This is an essay on the monolith fallacy, a type of anti-concreteness. Key concepts are scope and resolution.

“The government is slow and can’t adapt to increasing technological change.”

“The government needs to do [x]”

“The government needs to attract better talent.”

This is the way many people discuss government: as a monolith. Although they don’t realize it, they are falling victim to a specific version of the anti-concreteness meme; they’re being so general as to erase details that are specific enough to act on, or be proven wrong.

But the government is not a monolith—it is composite.

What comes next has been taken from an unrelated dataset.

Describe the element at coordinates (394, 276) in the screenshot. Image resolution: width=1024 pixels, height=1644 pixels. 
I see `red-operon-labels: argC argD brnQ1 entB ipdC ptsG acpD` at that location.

If you say “the government,” my first question is: which government? A local government? A state government? The federal government? A special purpose inter-governmental entity? And which branch of that government? Legislative? Executive? Judicial? Administrative? The questions could go on.

Often, the concept of “the government” has too broad of a scope1, and too low of a resolution2, to be useful to anyone.

When most people discuss government, they need to reduce their scope, and increase their resolution, to find the actual components and causal chains that they care about. If you find yourself unable to turn those dials appropriately, reexamine how you regard the validity of your political evaluations.


  1. By scope, I mean: “the extent of government under consideration.” High scope would be “the federal government.” Low scope would be “the city council technology committee.” A more medium scope would be “the municipal government.” 

  2. By resolution, I mean: “the smallest component of government or law that can possibly be discerned.” High resolution means you can discern things down to the individual official, for example. The lowest possible resolution is “the government.” A middle kind of resolution is “the city council.”